E Annex E. (informative) WordprocessingML Custom XML Data Extraction
This Annex is informative.
The custom XML markup capabilities described in 17.5 allow a WordprocessingML document to contain custom XML semantics beyond those specified by ISO/IEC 29500. In order to extract those semantics from within WordprocessingML content, an application may employ any desired method.
As an example, an XSL transformation which performs this task is included below, which, when applied to the Main Document part, would extract any custom XML markup.
<?xml version="1.0" encoding="UTF-8" ?>
<xsl:stylesheet version="1.0"
xmlns:xsl="http://www.w3.org/1999/XSL/Transform"

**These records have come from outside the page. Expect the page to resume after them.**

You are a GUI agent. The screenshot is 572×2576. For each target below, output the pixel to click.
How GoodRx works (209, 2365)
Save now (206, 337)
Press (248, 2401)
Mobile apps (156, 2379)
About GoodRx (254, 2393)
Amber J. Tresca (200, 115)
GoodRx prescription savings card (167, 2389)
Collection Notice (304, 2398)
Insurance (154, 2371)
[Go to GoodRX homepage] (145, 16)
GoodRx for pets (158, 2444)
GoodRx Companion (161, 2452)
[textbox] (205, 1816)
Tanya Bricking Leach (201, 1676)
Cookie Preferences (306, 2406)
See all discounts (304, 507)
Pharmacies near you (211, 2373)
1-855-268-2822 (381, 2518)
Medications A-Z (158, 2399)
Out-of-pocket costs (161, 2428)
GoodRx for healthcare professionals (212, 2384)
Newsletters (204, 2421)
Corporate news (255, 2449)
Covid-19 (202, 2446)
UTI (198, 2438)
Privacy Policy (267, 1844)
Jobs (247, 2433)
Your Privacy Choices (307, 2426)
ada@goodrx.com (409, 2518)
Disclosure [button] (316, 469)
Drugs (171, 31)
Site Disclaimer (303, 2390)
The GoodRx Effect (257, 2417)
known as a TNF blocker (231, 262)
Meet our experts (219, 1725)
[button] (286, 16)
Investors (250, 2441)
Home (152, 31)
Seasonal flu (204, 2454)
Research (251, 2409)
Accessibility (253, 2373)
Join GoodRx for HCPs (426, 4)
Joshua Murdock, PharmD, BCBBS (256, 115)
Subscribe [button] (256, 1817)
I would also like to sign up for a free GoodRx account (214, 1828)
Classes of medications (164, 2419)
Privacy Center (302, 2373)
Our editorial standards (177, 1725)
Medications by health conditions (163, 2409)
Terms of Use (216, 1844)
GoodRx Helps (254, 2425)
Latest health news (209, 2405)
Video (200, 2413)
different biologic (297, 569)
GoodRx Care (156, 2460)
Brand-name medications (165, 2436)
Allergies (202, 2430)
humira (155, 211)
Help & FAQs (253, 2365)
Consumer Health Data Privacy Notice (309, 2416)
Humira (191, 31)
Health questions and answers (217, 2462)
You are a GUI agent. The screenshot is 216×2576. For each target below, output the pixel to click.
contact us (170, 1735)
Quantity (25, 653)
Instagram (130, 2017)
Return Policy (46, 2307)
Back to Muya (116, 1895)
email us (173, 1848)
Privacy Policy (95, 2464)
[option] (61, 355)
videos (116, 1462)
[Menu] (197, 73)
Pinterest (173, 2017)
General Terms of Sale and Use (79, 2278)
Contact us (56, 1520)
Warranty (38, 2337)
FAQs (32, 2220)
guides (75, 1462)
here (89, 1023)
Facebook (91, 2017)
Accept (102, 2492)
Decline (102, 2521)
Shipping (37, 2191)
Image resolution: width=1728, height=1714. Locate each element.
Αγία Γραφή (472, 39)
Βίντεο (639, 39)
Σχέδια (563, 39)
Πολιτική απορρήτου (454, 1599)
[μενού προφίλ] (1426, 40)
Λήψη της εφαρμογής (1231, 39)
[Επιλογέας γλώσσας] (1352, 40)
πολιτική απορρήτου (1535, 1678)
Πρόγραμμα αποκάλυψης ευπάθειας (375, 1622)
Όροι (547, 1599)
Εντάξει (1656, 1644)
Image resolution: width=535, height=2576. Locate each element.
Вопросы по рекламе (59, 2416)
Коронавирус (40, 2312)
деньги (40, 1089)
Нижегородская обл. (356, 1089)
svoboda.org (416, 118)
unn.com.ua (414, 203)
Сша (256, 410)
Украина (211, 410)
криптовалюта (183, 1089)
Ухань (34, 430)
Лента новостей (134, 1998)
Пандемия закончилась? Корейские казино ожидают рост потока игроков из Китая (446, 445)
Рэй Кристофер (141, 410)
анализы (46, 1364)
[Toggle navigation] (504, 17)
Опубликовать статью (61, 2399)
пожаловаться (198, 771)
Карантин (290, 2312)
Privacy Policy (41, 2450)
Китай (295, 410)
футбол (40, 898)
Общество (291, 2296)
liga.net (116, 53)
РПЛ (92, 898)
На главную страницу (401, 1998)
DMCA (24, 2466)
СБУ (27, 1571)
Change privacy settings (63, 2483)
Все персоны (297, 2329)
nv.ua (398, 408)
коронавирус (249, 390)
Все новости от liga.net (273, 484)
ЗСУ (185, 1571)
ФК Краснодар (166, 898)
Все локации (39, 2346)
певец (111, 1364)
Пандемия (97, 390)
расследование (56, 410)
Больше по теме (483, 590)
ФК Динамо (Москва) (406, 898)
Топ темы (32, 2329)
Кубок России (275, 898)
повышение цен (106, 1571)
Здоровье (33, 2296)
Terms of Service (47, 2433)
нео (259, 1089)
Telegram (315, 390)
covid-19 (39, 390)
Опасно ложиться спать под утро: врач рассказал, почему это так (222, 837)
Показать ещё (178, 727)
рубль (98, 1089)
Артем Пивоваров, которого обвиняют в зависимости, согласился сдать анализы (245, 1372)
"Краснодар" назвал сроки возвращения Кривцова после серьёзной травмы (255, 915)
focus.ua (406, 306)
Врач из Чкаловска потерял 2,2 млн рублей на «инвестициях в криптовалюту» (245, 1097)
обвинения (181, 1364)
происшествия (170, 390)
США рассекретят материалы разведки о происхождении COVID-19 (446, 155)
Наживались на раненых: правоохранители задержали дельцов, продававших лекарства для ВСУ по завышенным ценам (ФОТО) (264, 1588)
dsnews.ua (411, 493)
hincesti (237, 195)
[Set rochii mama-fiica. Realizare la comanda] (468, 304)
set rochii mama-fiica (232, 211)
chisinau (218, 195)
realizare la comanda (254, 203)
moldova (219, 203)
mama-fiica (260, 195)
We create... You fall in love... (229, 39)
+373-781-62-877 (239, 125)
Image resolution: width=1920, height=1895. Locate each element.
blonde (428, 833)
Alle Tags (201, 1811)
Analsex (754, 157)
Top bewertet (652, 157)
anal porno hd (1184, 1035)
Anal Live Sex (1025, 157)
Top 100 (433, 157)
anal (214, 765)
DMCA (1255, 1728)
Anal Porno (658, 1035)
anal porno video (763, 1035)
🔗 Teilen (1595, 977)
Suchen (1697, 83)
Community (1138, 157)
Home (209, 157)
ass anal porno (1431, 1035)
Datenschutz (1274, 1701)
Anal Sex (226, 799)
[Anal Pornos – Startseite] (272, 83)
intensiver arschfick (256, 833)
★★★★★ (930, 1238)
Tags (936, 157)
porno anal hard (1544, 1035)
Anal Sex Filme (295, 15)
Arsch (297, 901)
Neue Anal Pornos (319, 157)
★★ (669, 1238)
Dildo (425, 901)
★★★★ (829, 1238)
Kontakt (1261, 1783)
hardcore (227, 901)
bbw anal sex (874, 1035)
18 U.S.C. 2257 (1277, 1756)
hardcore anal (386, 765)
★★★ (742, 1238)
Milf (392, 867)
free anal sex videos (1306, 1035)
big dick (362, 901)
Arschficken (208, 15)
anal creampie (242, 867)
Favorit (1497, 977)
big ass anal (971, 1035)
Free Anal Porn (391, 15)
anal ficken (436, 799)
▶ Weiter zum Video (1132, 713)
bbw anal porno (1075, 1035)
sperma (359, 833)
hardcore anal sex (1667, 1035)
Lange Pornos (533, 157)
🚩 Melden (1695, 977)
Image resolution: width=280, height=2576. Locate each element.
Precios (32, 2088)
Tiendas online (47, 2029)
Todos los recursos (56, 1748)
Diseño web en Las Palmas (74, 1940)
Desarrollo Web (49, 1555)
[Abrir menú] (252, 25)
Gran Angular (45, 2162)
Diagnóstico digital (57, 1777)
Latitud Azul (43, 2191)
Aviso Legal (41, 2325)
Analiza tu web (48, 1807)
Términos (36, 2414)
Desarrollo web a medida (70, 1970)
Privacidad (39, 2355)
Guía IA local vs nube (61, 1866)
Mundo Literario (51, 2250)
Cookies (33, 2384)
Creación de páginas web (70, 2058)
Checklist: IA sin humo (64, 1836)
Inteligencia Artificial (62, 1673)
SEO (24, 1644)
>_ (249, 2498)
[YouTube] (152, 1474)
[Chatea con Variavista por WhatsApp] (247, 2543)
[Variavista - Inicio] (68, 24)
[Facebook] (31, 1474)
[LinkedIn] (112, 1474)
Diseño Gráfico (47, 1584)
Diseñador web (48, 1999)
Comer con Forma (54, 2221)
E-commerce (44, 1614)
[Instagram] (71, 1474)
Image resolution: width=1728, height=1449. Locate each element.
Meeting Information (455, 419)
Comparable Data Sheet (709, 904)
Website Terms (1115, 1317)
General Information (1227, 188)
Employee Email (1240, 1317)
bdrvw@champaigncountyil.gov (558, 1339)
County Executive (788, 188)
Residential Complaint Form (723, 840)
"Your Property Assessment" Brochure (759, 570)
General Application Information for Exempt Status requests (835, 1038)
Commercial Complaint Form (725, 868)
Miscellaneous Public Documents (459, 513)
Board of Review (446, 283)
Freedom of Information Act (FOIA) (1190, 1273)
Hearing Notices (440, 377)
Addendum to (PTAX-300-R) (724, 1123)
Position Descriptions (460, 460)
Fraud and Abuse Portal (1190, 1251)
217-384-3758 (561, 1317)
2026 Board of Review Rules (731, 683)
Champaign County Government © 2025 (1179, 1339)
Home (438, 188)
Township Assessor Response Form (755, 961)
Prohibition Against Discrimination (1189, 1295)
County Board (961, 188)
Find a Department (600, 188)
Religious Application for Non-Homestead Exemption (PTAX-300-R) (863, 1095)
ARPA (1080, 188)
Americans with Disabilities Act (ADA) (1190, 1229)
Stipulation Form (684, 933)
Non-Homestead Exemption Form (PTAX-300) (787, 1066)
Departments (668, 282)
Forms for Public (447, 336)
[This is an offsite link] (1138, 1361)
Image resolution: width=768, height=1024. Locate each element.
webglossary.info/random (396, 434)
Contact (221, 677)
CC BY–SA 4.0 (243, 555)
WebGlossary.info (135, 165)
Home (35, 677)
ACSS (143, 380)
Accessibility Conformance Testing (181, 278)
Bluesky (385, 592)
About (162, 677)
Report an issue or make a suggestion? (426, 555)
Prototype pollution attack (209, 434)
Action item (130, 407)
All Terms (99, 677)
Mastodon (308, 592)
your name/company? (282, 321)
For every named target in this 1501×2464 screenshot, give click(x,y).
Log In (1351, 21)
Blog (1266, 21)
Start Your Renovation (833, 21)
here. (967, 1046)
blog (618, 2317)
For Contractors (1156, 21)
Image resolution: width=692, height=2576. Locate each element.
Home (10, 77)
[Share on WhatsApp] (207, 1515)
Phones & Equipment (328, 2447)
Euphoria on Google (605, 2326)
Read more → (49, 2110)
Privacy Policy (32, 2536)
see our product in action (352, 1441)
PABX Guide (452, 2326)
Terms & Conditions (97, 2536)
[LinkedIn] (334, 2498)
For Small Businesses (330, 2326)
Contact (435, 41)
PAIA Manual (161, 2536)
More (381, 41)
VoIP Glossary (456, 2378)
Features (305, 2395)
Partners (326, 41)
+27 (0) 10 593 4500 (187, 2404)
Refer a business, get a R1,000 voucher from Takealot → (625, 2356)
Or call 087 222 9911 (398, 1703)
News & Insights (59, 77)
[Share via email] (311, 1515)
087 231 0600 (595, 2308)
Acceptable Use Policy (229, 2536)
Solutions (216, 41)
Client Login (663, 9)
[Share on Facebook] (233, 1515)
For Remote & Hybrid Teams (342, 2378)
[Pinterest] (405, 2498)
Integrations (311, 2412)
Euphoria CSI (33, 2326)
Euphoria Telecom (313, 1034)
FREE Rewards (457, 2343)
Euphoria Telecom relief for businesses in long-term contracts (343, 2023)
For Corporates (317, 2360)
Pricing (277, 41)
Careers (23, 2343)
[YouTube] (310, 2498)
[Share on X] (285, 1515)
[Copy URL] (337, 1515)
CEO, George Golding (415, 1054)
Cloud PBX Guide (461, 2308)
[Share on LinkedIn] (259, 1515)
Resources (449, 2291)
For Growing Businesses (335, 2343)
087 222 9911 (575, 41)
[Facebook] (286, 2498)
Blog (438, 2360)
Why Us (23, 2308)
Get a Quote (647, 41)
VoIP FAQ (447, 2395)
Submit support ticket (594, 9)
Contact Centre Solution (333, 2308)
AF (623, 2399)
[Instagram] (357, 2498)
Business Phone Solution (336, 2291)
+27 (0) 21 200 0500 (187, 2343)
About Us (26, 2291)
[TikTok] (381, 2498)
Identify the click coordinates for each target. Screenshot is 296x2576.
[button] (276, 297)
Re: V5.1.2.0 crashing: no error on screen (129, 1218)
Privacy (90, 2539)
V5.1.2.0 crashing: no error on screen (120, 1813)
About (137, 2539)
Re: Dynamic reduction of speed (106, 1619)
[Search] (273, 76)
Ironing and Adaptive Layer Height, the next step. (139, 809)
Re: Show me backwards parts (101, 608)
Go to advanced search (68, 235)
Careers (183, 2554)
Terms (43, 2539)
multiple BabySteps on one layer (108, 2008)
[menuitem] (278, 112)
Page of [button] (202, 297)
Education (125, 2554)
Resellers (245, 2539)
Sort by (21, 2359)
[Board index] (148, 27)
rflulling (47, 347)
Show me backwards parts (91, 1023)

xmlns:w="http://purl.oclc.org/ooxml/wordprocessingml/main">
<!-- This parameter should have the same value as
ignoreMixedContent settings (see 17.15.1.54 in Part 1) -->
<xsl:param name="ignoreMixedContent" select="false()"/>
<!-- Some document structure checks -->
<xsl:template match="/">
<xsl:if test="count(//w:customXml/ancestor-or-
self::w:customXml[last()]) > 1">
<xsl:message>Produced XML document will not be WF and will have more
then one root element.</xsl:message>
</xsl:if>
<!-- Process content of document -->
<xsl:apply-templates/>
</xsl:template>
<!-- copy over custom XML elements -->
<xsl:template match="w:customXml">
<xsl:element name="{@w:element}" namespace="{@w:uri}">
<!-- copy over attribute values -->
<xsl:for-each select="w:customXmlPr/w:attr">
<xsl:attribute name="{@w:name}" namespace="{@w:uri}">
<xsl:value-of select="@w:val"/>
</xsl:attribute>
</xsl:for-each>
<!-- process content -->
<xsl:apply-templates/>
</xsl:element>
</xsl:template>
<!-- copy over only text inside custom XML -->
<xsl:template match="text()[ancestor::w:customXml[not(.//w:customXml)]]"
priority="10">
<xsl:value-of select="."/>
</xsl:template>
<!-- warn about mixed content -->
<xsl:template match="text()[ancestor::w:customXml]" priority="5">
<xsl:choose>
<xsl:when test="$ignoreMixedContent">
<xsl:message>Stripping "<xsl:value-of select="."/>" from
output.</xsl:message>
<xsl:message>This text is part of mixed content and would cause
non-valid result.</xsl:message>
</xsl:when>
<xsl:otherwise>
<xsl:value-of select="."/>
</xsl:otherwise>
</xsl:choose>
</xsl:template>
<!-- warn about text which is not tagged -->
<xsl:template match="text()">
<xsl:message>Stripping "<xsl:value-of select="."/>" from
output.</xsl:message>
<xsl:message>This text is not enclosed by root element and would cause
non-WF result.</xsl:message>
</xsl:template>
<!-- do not pick up deleted content -->
<xsl:template match="w:del|w:moveFrom"/>
</xsl:stylesheet>
Once this custom markup is extracted, the resulting XML document can be validated separately from the WordprocessingML document.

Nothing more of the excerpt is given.